* [TASK BRIEF]
Can you extend the article on Marks & Spencer's annual loss and its turn toward online grocery, picking up right after its last sentence?

──────── READING TEXT

U.K. department store bellwether Marks & Spencer (M&S) is to accelerate is store closure plan and shift further towards online grocery sales after the retailer announced it had plummeted nearly $285 million into the red at its latest results.
However, performance across categories showed stark contrasts and Marks & Spencer chief executive Steve Rowe announced the “next phase in the transformation” of the 137-year-old retailer as it focuses further on online grocery.
Apparel and homeware sales nose-dived by almost a third, thanks in large part to the U.K.’s repeated store lockdowns. By contrast, food sales rose by 1.3% at established stores in the year to 3 April, though for much of the year M&S missed out on the huge shift to online grocery sales before it launched a partnership with delivery service specialist Ocado in September.

────────────────
──────── SUPPLIED DATA

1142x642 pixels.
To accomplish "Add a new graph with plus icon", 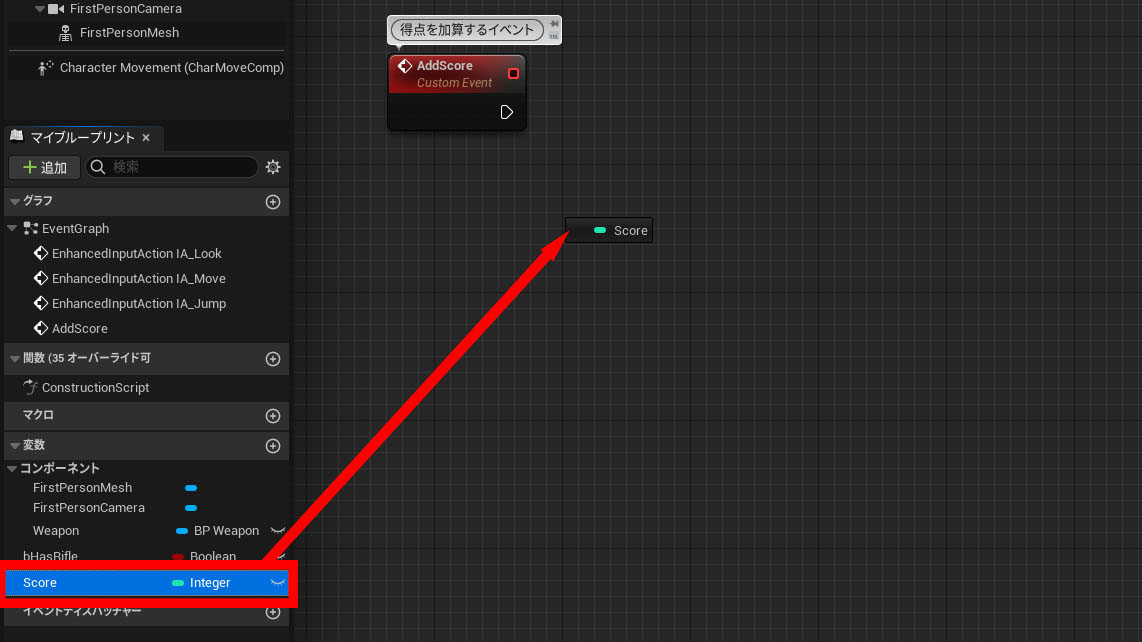I will coord(273,202).
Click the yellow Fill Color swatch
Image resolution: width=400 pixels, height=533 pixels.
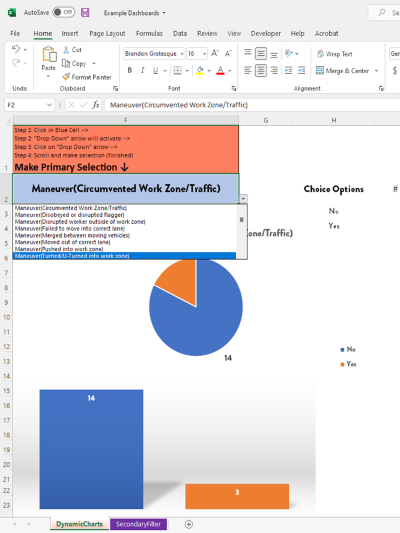pyautogui.click(x=200, y=70)
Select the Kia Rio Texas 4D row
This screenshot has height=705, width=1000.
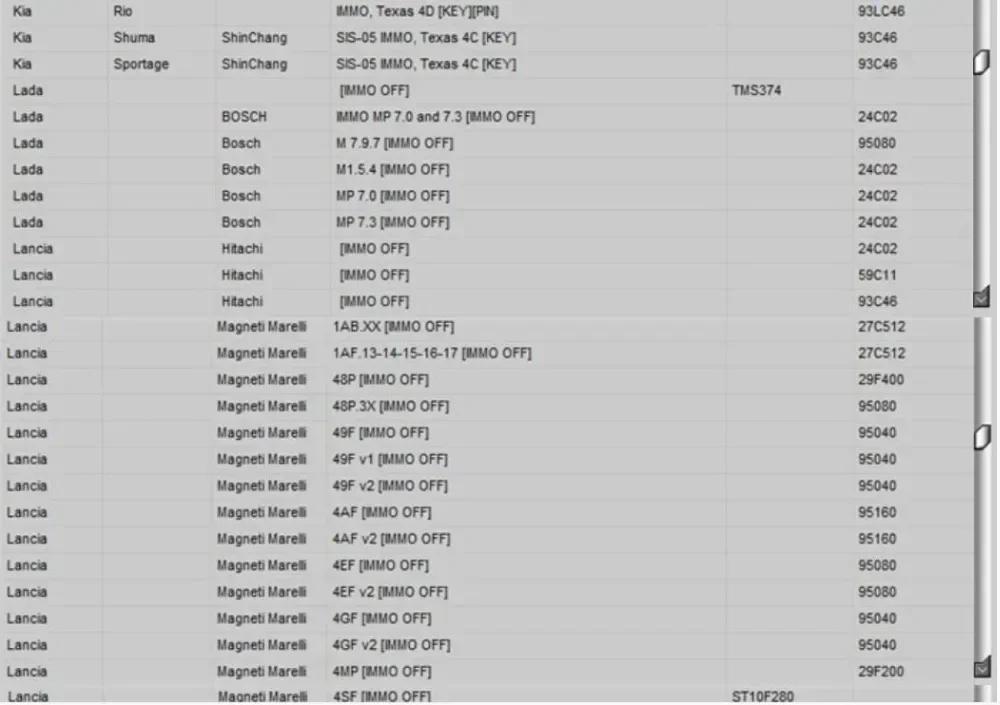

────────────────

* [RESPONSE FOR THIS EXERCISE]
Boosted by promising signs from the new venture, M&S said that it planned to increase its capacity to sell groceries online by 50% as its products now make up more than a quarter of the average order on Ocado, which is also partner to Kroger
The group increased online sales of apparel and homewares by almost 54%, despite the acquisition of Jaeger, but that was not enough to offset the 56% slump in sales at stores, caused because most retail outlets were unable to fully operate for much of the year because of lockdowns introduced by the U.K. Government to try and control the spread of Covid-19.
M&S Pre-Tax Losses Mount
The group’s full-year pre-tax loss of $284.8 million compared with a profit of $95.1 million a year before. After accounting for one-off restructuring costs, the business made a profit of $58.9 million, but this was still down almost 90% on the previous year.
The department store chain said apparel and homeware sales had fallen by 31.5%, reflecting the "heavy impact" of lockdowns on stores.
M&S said of the results: "In most of this time, our operations have been severely constrained by the change in day-to-day living, the effects of social distancing and partial or full closure of large parts of our store estate. This has resulted in substantial changes to the mix of products customers have bought and a wide divergence of store formats and channels."
However, M&S said fashion and home sales had been growing since the reopening of non-essential stores on 12 April.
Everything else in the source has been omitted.